═════ INPUT MATERIAL
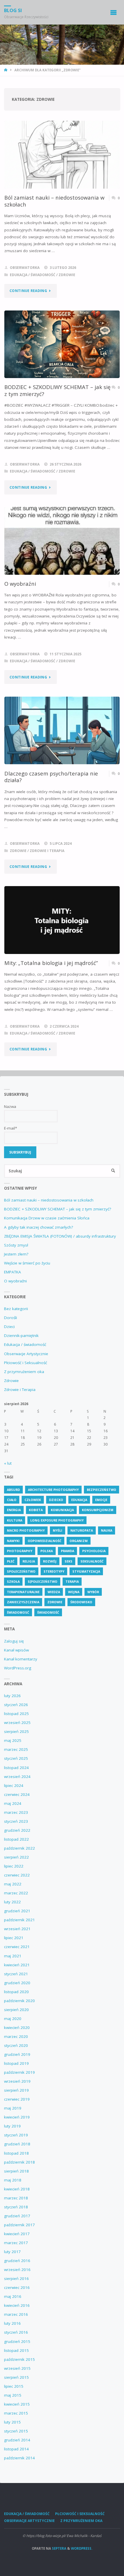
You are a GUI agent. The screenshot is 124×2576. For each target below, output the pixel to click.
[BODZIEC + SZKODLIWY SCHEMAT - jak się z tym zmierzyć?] (62, 344)
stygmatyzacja (86, 1571)
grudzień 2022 (17, 1830)
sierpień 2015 (16, 2377)
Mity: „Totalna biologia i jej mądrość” (51, 962)
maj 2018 (12, 2180)
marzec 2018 (16, 2198)
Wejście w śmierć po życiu (27, 1263)
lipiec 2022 (13, 1866)
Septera (58, 2548)
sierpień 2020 (16, 2009)
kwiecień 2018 (17, 2189)
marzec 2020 (16, 2036)
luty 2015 (12, 2422)
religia (28, 1561)
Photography (19, 1551)
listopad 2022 (16, 1839)
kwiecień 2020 (17, 2027)
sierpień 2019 (16, 2090)
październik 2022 (19, 1848)
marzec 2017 (16, 2242)
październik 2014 (19, 2457)
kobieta (36, 1510)
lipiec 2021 (13, 1937)
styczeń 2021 (16, 1973)
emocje (101, 1500)
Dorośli (10, 1317)
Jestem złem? (16, 1254)
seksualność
══════════
* ABOUT THIS TASK *
Every line from the one that holds "religia (28, 1561)" to the end of the data above should be given again exactly, with that line and the last one both kept.

* OUTPUT FOR THIS EXERCISE *
religia (28, 1561)
Photography (19, 1551)
listopad 2022 (16, 1839)
kwiecień 2020 (17, 2027)
sierpień 2019 (16, 2090)
październik 2022 (19, 1848)
marzec 2017 (16, 2242)
październik 2014 (19, 2457)
kobieta (36, 1510)
lipiec 2021 (13, 1937)
styczeń 2021 (16, 1973)
emocje (101, 1500)
Dorośli (10, 1317)
Jestem złem? (16, 1254)
seksualność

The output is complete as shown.